CT STATE STATUTE – CHAPTER 739
TRADING STAMPS, MAIL ORDERS, FRANCHISES, CREDIT PROGRAMS AND SUBSCRIPTIONS
Sec. 42-133ff. Surcharge based on method of payment prohibited. Acceptance of bank credit card bearing a trade name. Discount not prohibited. Contracts not to prohibit discounts based on method of payment for gasoline. Minimum purchase policy. Purchase of travel services using a credit card.
(a) No seller may impose a surcharge on a buyer who elects to use any method of payment, including, but not limited to, cash, check, credit card or electronic means, in any sales transaction.
VISA SUPPORT STATEMENT
Q. Is a merchant allowed to add a surcharge to the purchase amount for using a Visa card?
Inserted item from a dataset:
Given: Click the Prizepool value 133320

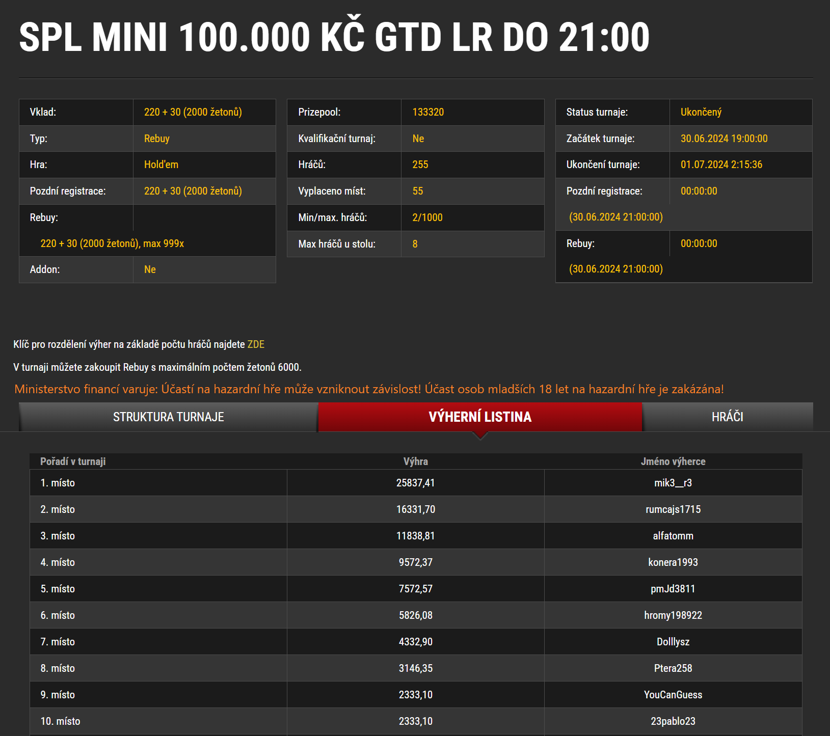Looking at the screenshot, I should tap(428, 112).
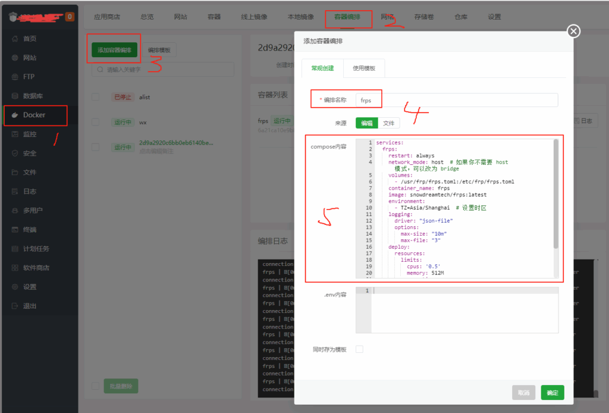Screen dimensions: 609x413
Task: Select the Docker whale icon
Action: 15,115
A. In general, no. Surcharging is currently permitted in Australia, Mexico, and New Zealand, and on certain credit card transactions in the U.S.Surcharging isn’t allowed everywhere in the U.S. Currently, there are laws limiting surcharging in Colorado, Connecticut, Kansas, Maine, Massachusetts, NewYork, Oklahoma, and Texas. California’s and New York’s laws limiting surcharging have been enjoined from enforcement pursuant to court orders, but appeals are pending.